## TEKST DOKUMENTU:

Obsesja doskonałości
„Czarny łabędź” Darrena Aronofskiego
Aleksandra Wawrzyniak
Sugerując się tytułem filmu Darrena Aronofskiego można by sądzić, że jest to kolejna adaptacja klasycznego utworu Piotra Czajkowskiego. Nic bardziej mylnego. Choć Aronofsky wykorzystuje w swoim filmie dzieło rosyjskiego kompozytora, obraz ten nie jest jednak inscenizacją baletu „Jezioro łabędzie”. Wykorzystany utwór stanowi raczej pretekst, „dekorację”, w której rozgrywa się historia o żyjącej w schizofrenicznym rozdwojeniu balerinie.
Młoda i nadzwyczaj ambitna baletnica Nina Sayers (Natalie Portman) zostaje wyróżniona spośród zespołu tancerzy. Dyrektor teatru Thomas Leroy (Vincent Cassel) chce otworzyć sezon nową interpretacją „Jeziora łabędziego” i powierza Ninie podwójną główną rolę – białego i czarnego łabędzia. W dalszej części filmu śledzimy zmagania bohaterki z tym trudnym wyzwaniem. Reżyser próbuje zobrazować obsesyjne dążenie do doskonałości primabaleriny, które w finale doprowadzi ją do zguby. Warto podkreślić, że akcent w konstruowaniu psychologicznego portretu tej postaci, położony jest na misternie budowanym nastroju, symbolice, a nie na anegdocie.
Jednym z kluczowych tematów filmu jest przemiana. Zarówno oryginalny utwór Czajkowskiego, jak i adaptacja Darrena Aronofskiego koncentrują się na motywie metamorfozy. W utworze rosyjskiego kompozytora młoda dziewczyna Odetta zostaje zaklęta w królową łabędzi. Może wrócić do swej pierwotnej, ludzkiej postaci tylko wtedy, gdy ktoś obdarzy ją prawdziwym uczuciem. Tymczasem w dziele amerykańskiego reżysera transformacja ta ma charakter bardziej metaforyczny. Oglądając film, obserwujemy przemianę głównej bohaterki, która stopniowo zaczyna utożsamiać się z rolą czarnego łabędzia (w trakcie tańca Ninie wydaje się, że rosną jej skrzydła). Protagonistka z niewinnej i „słodkiej dziewczynki”, jak nazywa ją w jednej z pierwszych scen jej matka, przeobraża się w dojrzałą i zmysłową kobietę, świadomą swej seksualności. Symbolika towarzysząca temu przeistoczeniu budowana jest na wyraźnych kontrastach, widocznych zarówno w zmianie scenografii jak i w zachowaniach bohaterki. Przykładowo, jasne kolory dominujące w pierwszych scenach filmu, wraz ze stopniowym popadaniem protagonistki w obłęd przechodzą w ciemniejszą dominantę; widzimy też jak Nina, początkowo miła i uprzejma w relacjach z matką; później, próbując się wyzwolić spod jej opieki, staje się opryskliwa i agresywna.

## REKORDY:
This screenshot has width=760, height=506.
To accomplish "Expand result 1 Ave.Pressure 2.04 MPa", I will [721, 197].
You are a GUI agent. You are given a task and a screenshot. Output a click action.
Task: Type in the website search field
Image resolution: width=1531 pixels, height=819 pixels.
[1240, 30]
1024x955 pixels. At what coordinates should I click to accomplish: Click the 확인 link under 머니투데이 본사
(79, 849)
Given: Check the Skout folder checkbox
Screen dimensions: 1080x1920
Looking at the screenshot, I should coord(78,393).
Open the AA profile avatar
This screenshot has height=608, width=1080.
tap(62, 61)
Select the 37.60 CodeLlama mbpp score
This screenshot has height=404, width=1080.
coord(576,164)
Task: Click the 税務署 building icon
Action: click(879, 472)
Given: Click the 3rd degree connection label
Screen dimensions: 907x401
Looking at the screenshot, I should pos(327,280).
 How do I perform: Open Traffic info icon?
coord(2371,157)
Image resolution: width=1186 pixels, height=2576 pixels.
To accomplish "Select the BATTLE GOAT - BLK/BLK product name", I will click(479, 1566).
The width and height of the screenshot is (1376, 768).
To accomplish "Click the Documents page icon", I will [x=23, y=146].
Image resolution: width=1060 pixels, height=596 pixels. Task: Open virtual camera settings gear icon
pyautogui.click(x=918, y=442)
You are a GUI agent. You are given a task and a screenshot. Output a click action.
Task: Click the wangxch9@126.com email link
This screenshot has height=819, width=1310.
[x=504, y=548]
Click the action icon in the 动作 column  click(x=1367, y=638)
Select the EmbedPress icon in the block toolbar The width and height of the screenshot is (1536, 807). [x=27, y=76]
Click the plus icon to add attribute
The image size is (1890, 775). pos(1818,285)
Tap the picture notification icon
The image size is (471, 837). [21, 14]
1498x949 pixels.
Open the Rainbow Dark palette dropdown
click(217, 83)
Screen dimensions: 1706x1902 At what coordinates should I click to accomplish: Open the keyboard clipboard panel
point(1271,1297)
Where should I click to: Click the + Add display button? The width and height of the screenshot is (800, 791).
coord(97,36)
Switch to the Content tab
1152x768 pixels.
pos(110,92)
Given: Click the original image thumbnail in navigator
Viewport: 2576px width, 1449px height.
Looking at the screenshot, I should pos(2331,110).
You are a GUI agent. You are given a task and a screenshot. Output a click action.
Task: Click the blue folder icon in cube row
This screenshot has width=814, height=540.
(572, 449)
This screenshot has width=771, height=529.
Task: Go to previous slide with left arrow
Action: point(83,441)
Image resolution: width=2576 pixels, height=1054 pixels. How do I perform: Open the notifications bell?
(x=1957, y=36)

## KRÓTKIE ZADANIE 1:
Jaką rolę, według recenzji filmu „Czarny łabędź”, dyrektor teatru powierza Ninie Sayers?
## KRÓTKIE ZADANIE 2:
Proszę przytoczyć dosłownie fragment recenzji filmu „Czarny łabędź”, który rozpoczynają słowa „Obsesja doskonałości”, a zamykają słowa „schizofrenicznym rozdwojeniu balerinie.”.

## WYNIK ZADANIA 1:
Podwójną główną rolę: białego i czarnego łabędzia.

## WYNIK ZADANIA 2:
Obsesja doskonałości
„Czarny łabędź” Darrena Aronofskiego
Aleksandra Wawrzyniak
Sugerując się tytułem filmu Darrena Aronofskiego można by sądzić, że jest to kolejna adaptacja klasycznego utworu Piotra Czajkowskiego. Nic bardziej mylnego. Choć Aronofsky wykorzystuje w swoim filmie dzieło rosyjskiego kompozytora, obraz ten nie jest jednak inscenizacją baletu „Jezioro łabędzie”. Wykorzystany utwór stanowi raczej pretekst, „dekorację”, w której rozgrywa się historia o żyjącej w schizofrenicznym rozdwojeniu balerinie.